====== INFORMATION SUPPLIED ======

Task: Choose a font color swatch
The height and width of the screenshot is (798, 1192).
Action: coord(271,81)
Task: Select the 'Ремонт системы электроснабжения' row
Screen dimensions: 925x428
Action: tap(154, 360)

======
====== INFORMATION SUPPLIED ======

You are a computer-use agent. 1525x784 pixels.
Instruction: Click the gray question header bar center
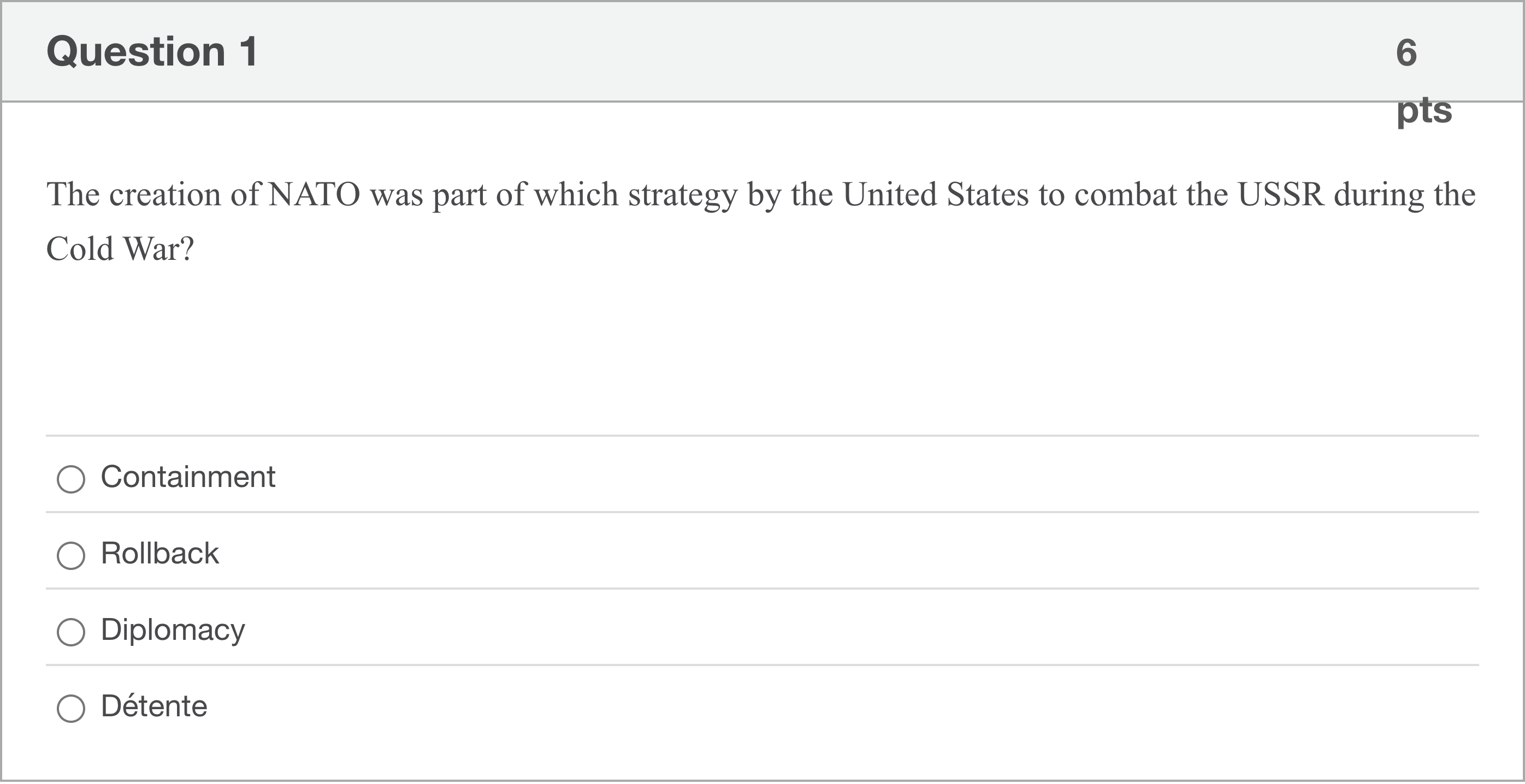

======

> **STATED PROBLEM**
Could you reproduce, word for word, the lines from the one containing "You are a computer-use" up to and including the one containing "Instruction: Click the"?

> **FULL OUTPUT**
You are a computer-use agent. 1525x784 pixels.
Instruction: Click the gray question header bar center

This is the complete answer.